**Consignes:**
a - Recopiez fidèlement le passage de l'article sur Chloé Thévenin qui débute aux mots « Ta musique est » et prend fin après « de se diversifier. ».
b - Répondez brièvement, d'après l'article sur Chloé Thévenin :
(i) Quel prix l'artiste a-t-elle reçu à l'automne 2022 ?
(ii) En quelle année son premier maxi est-il sorti ?
(iii) Dans quel club est-elle résidente des soirées électro ?

━━━ Texte cité

Chloé Thévenin, DJ, productrice et compositrice de musique électronique, se distingue à la fois par son esprit club et par sa capacité à sortir des sentiers battus.
Nul besoin d'avoir fréquenté Le Pulp, mythique et regretté club lesbien, ni de courir les soirées électro du Rex, où elle est résidente, pour connaître le nom de Chloé Thévenin, alias Lumière Noire – l'appellation de son label, entité artistique à part entière avec laquelle elle sort les disques d'autres artistes, comme Sutja Gutierrez ou encore Inigo Vontier.
À lire aussi : Tove Lo : "Dirt Femme renvoie surtout à la vision que je porte sur ma féminité"
À l'automne 2022, Chloé a reçu le Grand Prix Sacem des musiques électroniques – “C'est le signe d’une évolution des mentalités et des perceptions concernant cette musique longtemps mal comprise. La preuve d’une forme d’ouverture des institutions” –, et Blanquita, film du Chilien Fernando Guzzoni dont elle a signé la BO, figure dans les présélections des Oscars 2023. Le 1er février 2023, son public découvrira une nouvelle BO, celle du film La Montagne, de Thomas Salvador. Et si malgré ça vous ne remettez toujours pas l'artiste, elle vous propose deux morceaux pour la découvrir : "Mars 500", orienté club, et "Tamed in Anyway", tiré de la BO d’Arthur Rambo, film de Laurent Cantet – et accessoirement son générique de fin. Deux tempos différents pour apprécier le travail nuancé de cette artiste hybride, figure de l'électro en France.
Ta musique est assez éclectique, et il est difficile de lui coller une étiquette…
Chloé : J’ai toujours appréhendé la musique de cette façon-là, depuis mon premier maxi sorti en 2002 sur le label Karat, qui était celui du magasin qui s’appelait Katapult. Les prod étaient technos mais aussi plus calmes, éthérées, et comprenaient de la guitare. Quand on est DJ, on a un rôle fonctionnel ; l’objectif est d’amener le club à la danse. Quand je n’ai pas cette contrainte, j’aime explorer et piocher des éléments ailleurs. La musique électronique est si puissante qu’elle permet de se diversifier.

━━━━━━
━━━ Données

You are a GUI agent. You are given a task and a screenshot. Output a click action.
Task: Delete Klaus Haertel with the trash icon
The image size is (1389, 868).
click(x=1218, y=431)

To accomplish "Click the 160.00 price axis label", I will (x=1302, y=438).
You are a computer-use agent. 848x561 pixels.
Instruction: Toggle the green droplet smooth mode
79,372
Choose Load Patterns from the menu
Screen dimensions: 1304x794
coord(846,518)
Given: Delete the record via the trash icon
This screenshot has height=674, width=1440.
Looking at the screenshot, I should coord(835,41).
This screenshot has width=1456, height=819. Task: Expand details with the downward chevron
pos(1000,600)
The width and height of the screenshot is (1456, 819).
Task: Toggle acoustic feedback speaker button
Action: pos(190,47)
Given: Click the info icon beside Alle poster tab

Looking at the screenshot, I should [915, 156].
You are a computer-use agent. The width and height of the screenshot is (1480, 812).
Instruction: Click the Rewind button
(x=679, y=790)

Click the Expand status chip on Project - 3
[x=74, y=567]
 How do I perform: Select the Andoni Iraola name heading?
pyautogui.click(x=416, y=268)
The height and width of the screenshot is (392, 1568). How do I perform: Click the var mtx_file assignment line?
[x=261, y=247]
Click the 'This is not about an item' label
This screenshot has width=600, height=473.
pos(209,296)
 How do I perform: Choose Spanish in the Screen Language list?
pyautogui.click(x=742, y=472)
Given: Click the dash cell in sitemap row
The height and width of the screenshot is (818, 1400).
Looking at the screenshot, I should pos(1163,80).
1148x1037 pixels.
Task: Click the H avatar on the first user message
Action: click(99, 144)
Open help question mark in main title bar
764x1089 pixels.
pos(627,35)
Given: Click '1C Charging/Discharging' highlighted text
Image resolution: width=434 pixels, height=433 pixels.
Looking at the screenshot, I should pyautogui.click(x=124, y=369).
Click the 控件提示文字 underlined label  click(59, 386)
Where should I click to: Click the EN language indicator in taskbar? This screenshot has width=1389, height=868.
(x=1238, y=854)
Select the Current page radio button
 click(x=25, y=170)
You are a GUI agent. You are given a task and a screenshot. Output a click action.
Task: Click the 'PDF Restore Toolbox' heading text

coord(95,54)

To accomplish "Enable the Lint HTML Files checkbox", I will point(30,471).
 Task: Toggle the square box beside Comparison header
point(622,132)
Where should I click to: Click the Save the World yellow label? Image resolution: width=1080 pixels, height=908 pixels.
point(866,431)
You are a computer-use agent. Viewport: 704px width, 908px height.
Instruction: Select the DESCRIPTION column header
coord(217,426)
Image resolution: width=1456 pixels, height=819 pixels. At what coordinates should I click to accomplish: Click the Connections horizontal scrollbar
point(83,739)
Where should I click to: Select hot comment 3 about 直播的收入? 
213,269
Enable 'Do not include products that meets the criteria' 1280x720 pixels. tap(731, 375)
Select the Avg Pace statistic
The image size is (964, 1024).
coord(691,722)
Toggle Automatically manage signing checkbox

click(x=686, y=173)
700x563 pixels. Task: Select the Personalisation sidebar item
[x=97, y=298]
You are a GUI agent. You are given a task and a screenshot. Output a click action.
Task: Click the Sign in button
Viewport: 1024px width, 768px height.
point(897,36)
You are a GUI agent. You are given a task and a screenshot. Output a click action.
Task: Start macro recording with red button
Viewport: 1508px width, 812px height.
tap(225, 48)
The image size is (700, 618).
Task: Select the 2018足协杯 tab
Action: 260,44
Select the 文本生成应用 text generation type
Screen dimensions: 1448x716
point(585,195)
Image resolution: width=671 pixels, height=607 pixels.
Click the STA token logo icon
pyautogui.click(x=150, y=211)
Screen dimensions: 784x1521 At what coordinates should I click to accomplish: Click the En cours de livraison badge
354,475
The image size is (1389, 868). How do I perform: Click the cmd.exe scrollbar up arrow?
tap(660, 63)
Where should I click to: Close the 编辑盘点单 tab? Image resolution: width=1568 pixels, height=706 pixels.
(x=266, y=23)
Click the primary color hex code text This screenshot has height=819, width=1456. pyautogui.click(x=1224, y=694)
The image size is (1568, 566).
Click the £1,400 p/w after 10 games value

━━━━━━

**Corrigés:**
a -
Ta musique est assez éclectique, et il est difficile de lui coller une étiquette…
Chloé : J’ai toujours appréhendé la musique de cette façon-là, depuis mon premier maxi sorti en 2002 sur le label Karat, qui était celui du magasin qui s’appelait Katapult. Les prod étaient technos mais aussi plus calmes, éthérées, et comprenaient de la guitare. Quand on est DJ, on a un rôle fonctionnel ; l’objectif est d’amener le club à la danse. Quand je n’ai pas cette contrainte, j’aime explorer et piocher des éléments ailleurs. La musique électronique est si puissante qu’elle permet de se diversifier.

b -
(i) Le Grand Prix Sacem des musiques électroniques.
(ii) En 2002.
(iii) Au Rex.